## Selected extract

┌────────

Example (a), (b), (c), (d) and (e) are selected from the Parkour dataset. These examples contain large motion and are challenging to existing VSR methods. Our method can reconstruct repetitive patterns like Example (a) and (b), while explicit frame alignment methods TOFlow [36] and TGA [10] fail due to the inaccurate frame alignment. EDVR [31] result is more blurry than our result in example (a) and (b), and the blurry issue is more visible when viewed in dynamics as we will show in the supplementary video. This indicates that the deformable convolution alignment cannot handle the alignment with large frame displacement. The VSR and SISR methods PFNL [42] and CSNLN [18] using non-local attention also suffer from the blurry issue, potentially due to the non-local attention performance degradation problem discussed in Sec. 3.2.

Example (c) focuses on general details of objects. The frame-aligning VSR methods introduce ghosting artifacts (EDVR [31]) and deformation (TOFlow [36] and TGA [10]) due to the inaccurate alignment. PFNL [42] and CSNLN [18] results have less detail than ours, indicating that our one-hot non-local attention improves the quality of regular non-local attention. Example (d) focuses on human face shape and details. As shown in the bicubic result, the original facial details are completely lost due to the down-sampling. Our method reconstructs visually pleasing details of human faces thanks to the memory-augmented module, while the comparison methods introduce blur (EDVR [31], TOFlow [36] and PFNL [42]) or reconstruct shapes that do not look like a human (TGA [10] and CSNLN [18]).

Example (e) contains thin structures. Similar to examples (a) and (b), failure in frame alignment has negatively affected the VSR methods. In this case, the performance of VSR methods EDVR [31], TOFlow [36] and TGA [10] are even worse than the SISR method CSNLN [18]. Our method with one-hot non-local attention can achieve a comparable result to CSNLN [18] in this example since our network does not require frame alignment.

As we will discuss in Sec. 4.3, the overall average quantitative metric score of our method is slightly inferior to that of EDVR [31] and TGA [10] in the Vimeo90K [36] and Vid4 dataset [20] which are relatively easy for frame aligning VSR methods. However, a larger deviation to the ground truth does not always indicate worse performance. Example (f) and (g) are selected from the Vimeo90K [36] test set. Our method tends to produce visually sharper results than EDVR [31] and TGA [10], which is often more preferred in the video super-resolution task. Example (h) is a widely used example in Vid4 [20]. In this example, EDVR [31] and TGA [10] generate the best results, but our result is comparable to their results.

└────────

## Problem statement
In the excerpt on video super-resolution results, which test set are examples (f) and (g) taken from?

Records excerpted from a collection:
┌────────

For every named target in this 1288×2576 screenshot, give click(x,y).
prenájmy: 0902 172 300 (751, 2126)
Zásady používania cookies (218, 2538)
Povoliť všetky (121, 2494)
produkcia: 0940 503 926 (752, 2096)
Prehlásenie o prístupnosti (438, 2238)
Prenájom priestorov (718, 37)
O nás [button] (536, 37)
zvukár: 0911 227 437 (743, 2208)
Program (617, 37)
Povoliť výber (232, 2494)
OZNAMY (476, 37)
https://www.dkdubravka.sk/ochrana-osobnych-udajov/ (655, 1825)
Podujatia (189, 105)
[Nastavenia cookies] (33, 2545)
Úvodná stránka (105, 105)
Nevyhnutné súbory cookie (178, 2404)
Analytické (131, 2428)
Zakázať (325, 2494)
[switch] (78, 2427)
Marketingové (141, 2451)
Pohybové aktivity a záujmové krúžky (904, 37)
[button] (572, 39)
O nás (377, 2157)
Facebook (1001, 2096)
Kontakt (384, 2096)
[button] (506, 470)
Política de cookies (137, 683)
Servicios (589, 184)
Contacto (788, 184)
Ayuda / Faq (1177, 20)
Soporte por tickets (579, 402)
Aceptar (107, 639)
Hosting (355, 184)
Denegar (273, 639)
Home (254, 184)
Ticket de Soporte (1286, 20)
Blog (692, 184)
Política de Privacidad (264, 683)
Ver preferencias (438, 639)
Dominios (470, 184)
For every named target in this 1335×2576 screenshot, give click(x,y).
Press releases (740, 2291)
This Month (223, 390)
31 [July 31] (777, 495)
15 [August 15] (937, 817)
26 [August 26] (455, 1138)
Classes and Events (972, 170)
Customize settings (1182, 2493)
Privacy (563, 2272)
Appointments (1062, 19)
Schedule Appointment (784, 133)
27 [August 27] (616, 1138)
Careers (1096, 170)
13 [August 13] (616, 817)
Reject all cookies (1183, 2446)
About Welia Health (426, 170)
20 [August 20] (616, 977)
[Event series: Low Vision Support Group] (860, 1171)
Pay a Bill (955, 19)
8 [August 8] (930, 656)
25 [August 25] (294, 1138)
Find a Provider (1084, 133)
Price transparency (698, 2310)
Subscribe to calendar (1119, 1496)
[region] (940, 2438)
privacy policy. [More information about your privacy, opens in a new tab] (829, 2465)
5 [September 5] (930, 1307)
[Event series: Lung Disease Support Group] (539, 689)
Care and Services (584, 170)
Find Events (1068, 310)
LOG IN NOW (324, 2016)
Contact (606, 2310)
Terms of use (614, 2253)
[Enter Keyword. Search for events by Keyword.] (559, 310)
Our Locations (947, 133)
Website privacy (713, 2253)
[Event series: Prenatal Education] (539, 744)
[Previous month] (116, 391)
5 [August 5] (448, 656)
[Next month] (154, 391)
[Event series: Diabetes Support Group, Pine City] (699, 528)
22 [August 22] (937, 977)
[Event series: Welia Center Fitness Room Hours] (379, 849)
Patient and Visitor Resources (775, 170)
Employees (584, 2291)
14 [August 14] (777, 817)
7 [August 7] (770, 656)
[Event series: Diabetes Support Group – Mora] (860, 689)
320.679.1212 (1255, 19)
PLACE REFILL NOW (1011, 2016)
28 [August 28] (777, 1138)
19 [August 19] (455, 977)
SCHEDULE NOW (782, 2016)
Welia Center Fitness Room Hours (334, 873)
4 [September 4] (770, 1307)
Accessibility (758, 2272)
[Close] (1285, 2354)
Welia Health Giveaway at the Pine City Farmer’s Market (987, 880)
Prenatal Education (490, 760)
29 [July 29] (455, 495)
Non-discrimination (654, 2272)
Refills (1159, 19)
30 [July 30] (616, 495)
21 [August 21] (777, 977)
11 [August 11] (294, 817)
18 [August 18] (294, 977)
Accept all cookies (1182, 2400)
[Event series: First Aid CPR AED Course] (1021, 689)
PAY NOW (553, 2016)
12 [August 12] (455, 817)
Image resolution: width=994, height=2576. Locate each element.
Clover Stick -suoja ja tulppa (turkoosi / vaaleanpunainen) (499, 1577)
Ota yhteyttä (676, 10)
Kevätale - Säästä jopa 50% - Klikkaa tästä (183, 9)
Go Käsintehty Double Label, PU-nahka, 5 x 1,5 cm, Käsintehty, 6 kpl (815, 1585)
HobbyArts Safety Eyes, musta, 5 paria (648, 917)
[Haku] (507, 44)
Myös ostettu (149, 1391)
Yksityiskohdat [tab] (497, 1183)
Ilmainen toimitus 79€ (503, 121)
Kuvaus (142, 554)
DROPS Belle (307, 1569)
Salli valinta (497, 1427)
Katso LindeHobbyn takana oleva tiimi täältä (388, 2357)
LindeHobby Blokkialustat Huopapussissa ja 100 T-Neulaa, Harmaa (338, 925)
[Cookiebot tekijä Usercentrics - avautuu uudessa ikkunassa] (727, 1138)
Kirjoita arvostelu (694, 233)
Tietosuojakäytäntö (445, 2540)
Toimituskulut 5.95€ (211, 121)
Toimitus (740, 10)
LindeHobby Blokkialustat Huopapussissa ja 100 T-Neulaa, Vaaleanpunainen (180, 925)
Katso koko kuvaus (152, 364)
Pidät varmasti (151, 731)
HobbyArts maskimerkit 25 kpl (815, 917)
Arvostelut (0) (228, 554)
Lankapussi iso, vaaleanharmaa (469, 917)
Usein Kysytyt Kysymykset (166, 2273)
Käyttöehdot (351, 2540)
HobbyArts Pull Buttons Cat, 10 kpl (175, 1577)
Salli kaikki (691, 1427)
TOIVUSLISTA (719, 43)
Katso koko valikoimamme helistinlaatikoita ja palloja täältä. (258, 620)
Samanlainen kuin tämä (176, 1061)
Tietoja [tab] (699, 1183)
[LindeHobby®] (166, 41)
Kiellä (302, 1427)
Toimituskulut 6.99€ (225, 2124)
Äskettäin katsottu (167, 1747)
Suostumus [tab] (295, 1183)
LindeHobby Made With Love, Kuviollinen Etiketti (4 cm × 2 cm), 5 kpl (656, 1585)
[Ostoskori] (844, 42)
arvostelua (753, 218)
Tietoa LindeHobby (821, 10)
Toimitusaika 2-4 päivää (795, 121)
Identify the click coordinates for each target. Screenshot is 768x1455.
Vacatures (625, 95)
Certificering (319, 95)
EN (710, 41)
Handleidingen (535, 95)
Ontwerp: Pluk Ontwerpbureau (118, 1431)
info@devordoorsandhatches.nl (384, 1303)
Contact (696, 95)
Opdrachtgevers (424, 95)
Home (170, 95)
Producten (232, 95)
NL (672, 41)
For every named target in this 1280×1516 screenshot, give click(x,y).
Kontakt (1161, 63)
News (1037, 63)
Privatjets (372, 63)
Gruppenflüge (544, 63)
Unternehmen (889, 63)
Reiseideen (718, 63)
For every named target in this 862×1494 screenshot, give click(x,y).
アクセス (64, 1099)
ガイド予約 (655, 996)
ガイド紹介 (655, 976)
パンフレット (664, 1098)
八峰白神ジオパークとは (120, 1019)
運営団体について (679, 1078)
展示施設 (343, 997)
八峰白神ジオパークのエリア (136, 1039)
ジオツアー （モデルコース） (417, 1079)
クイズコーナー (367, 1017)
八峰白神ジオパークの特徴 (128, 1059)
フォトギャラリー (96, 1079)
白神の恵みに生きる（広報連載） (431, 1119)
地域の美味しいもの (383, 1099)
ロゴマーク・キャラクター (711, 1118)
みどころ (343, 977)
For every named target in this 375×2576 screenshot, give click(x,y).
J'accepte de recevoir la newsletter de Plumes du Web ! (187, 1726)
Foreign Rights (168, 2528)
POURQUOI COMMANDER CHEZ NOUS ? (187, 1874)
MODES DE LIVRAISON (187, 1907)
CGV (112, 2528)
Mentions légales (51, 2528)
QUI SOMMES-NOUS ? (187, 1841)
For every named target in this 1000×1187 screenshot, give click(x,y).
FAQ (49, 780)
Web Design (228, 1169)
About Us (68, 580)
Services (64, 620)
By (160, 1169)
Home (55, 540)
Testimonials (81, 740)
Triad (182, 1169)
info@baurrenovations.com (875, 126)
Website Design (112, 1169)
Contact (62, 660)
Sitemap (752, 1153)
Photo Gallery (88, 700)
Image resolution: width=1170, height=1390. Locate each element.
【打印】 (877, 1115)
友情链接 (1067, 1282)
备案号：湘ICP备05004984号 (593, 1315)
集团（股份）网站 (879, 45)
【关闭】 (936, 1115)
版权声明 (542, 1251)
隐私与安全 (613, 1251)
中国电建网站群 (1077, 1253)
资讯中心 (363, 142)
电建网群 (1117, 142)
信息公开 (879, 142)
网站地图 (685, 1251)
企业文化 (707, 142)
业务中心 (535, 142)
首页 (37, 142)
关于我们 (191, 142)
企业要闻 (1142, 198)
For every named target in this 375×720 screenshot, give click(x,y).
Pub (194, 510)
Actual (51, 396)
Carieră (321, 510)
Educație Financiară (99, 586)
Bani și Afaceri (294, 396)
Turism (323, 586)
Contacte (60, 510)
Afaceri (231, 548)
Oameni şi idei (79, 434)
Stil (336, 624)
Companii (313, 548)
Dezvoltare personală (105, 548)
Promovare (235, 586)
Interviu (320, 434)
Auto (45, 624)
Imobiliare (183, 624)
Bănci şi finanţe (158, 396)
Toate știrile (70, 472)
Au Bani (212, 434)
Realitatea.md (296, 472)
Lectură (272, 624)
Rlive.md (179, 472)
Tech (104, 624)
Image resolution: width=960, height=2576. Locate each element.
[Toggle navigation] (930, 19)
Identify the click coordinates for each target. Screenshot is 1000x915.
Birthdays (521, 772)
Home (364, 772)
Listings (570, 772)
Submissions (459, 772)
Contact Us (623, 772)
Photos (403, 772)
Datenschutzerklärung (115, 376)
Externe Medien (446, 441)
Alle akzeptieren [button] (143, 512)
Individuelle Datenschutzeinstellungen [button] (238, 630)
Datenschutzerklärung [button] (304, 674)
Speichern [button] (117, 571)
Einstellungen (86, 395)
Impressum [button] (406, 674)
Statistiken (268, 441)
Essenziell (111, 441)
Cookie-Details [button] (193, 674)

└────────

## Full solution
The Vimeo90K test set.